STUDY MATERIAL ->

■ ■ ■

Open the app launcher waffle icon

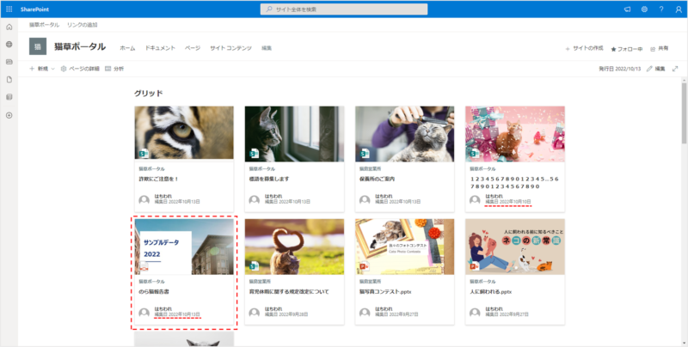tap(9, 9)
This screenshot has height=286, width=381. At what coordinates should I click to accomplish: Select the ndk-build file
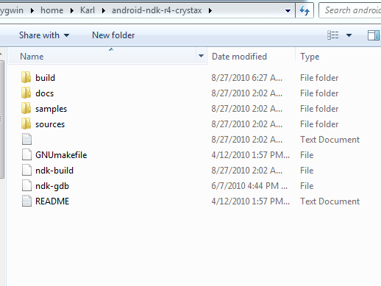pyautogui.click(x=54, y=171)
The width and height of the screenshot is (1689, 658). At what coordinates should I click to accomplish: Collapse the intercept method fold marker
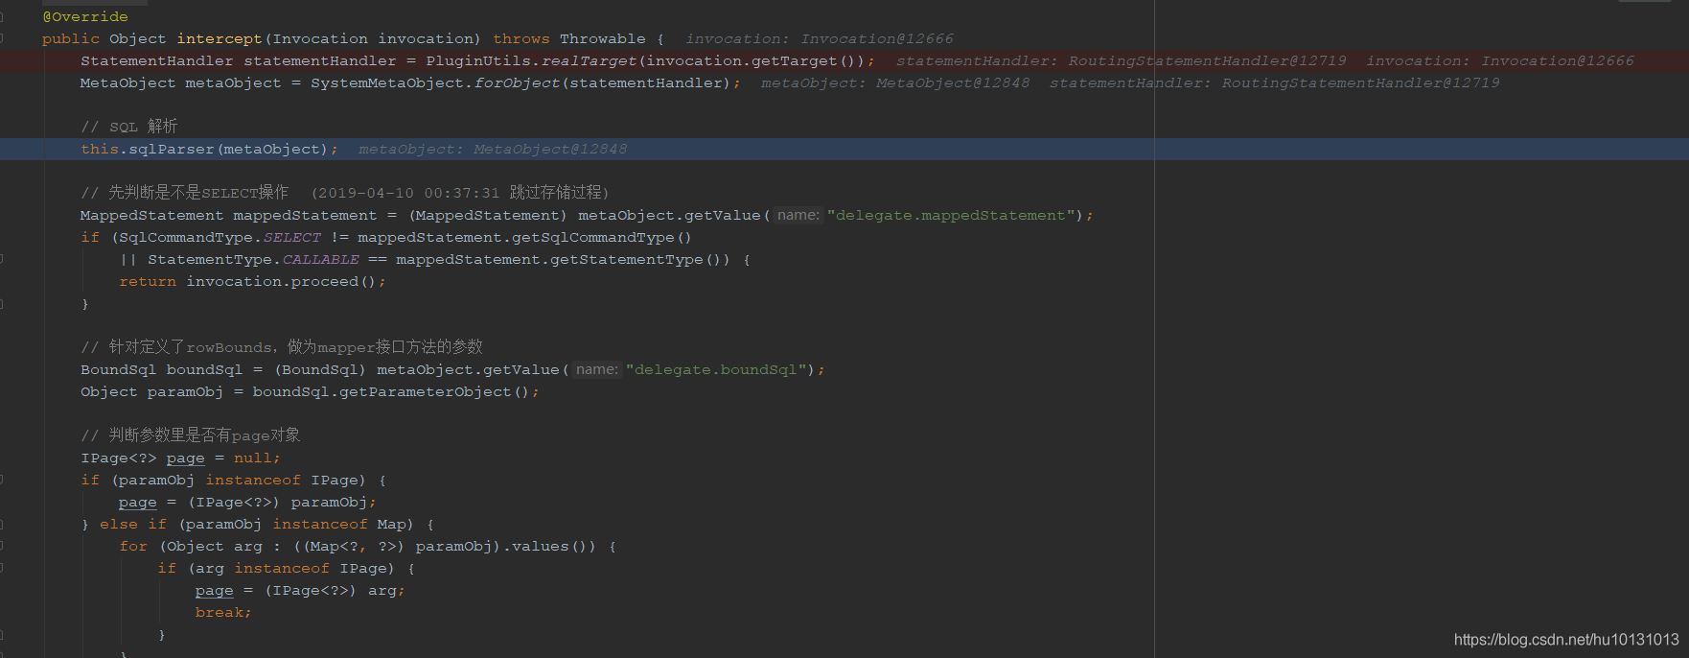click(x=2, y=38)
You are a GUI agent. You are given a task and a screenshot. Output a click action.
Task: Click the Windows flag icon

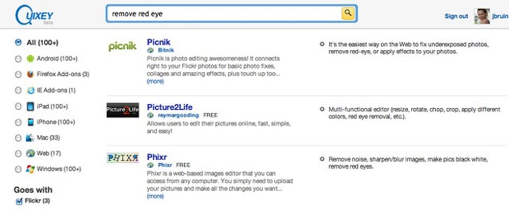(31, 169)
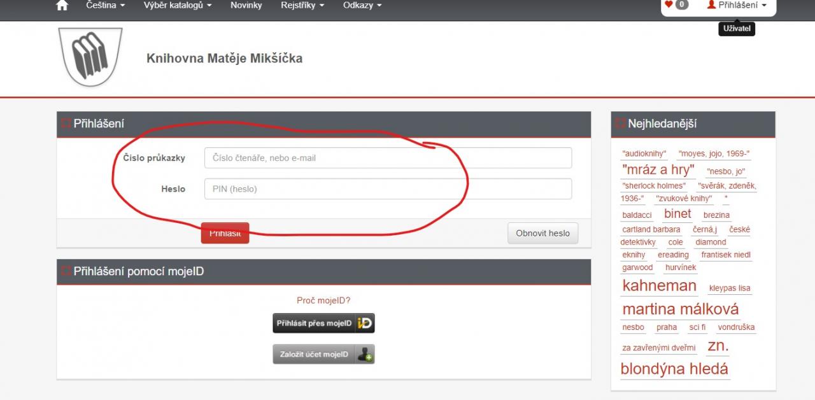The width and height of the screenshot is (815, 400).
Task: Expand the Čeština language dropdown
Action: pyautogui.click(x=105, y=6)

■ ■ ■

EXERCISE DIRECTIONS ->
Drop the images; copy every entry above exactly.

RESPONSE BELOW ->
Open the app launcher waffle icon

tap(9, 9)
This screenshot has height=286, width=381. At what coordinates should I click to accomplish: Select the ndk-build file
pyautogui.click(x=54, y=171)
The width and height of the screenshot is (1689, 658). At what coordinates should I click to accomplish: Collapse the intercept method fold marker
click(x=2, y=38)
You are a GUI agent. You are given a task and a screenshot. Output a click action.
Task: Click the Windows flag icon

(31, 169)
The width and height of the screenshot is (815, 400).
Task: Expand the Čeština language dropdown
Action: pyautogui.click(x=105, y=6)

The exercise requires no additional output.